High-quality relationships among healthcare professionals are crucial for organizational resilience. They enable efficient information flow, quick decision-making, adjusting workflows and (re)distributing resources - crucial activities for timely and flexible adaptation while maintaining functional stability to continuously provide high-quality care. However, there is a lack of consensus regarding the characteristics of such resilience-enabling intra-organizational relationships. This article aims to provide conceptual clarity regarding the key characteristics of high-quality, resilience-enabling relationships within healthcare organizations.
A scoping literature review was conducted in January of 2025, resulting in 30 literature contributions that provide insights regarding the research aim.
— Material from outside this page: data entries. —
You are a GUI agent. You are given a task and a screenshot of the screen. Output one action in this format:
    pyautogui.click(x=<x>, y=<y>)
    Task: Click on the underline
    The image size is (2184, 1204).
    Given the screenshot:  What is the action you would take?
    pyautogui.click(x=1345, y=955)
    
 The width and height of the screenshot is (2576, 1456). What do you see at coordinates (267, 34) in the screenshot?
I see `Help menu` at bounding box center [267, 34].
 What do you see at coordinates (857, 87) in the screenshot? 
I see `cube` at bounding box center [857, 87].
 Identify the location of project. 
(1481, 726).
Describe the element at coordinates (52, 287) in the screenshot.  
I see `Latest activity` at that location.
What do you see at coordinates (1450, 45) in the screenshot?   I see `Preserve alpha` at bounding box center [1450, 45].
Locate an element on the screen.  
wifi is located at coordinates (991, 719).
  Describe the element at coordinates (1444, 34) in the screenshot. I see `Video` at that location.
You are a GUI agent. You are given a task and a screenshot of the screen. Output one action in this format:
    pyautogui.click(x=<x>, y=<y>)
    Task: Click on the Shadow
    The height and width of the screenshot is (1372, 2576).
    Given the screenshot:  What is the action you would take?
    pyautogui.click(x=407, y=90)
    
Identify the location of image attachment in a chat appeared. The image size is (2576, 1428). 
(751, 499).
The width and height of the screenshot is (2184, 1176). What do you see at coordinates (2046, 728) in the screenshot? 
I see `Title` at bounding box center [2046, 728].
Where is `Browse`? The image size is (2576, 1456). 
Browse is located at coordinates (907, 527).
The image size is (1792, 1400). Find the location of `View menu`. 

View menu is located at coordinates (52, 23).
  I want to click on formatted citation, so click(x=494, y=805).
The literature review provides a broad overview of affective, cognitive, behavioral and structural relationship characteristics that are related to organizational resilience according to the findings of interdisciplinary research. Based on this overview, a four-dimensional theoretical model is derived and proposed to provide conceptual clarity.
The overview of affective, cognitive, behavioral and structural relationship characteristics enables healthcare organizations to systematically assess and shape relationship qualities that underpin resilient action. It highlights which exact relationship characteristics should be prioritized to sustain coordination, adaptability, resource and information flow, and stability in challenging situations.
Existing resilience literature lacks a consistent differentiated understanding of the concrete relationship qualities that promote organizational resilience, particularly in dynamic and complex environments like healthcare. This article fills this gap in resilience literature, finally proposing a conceptual model regarding characteristics of intra-organizational relationships that enable resilient action and thus create the basis for organizational resilience.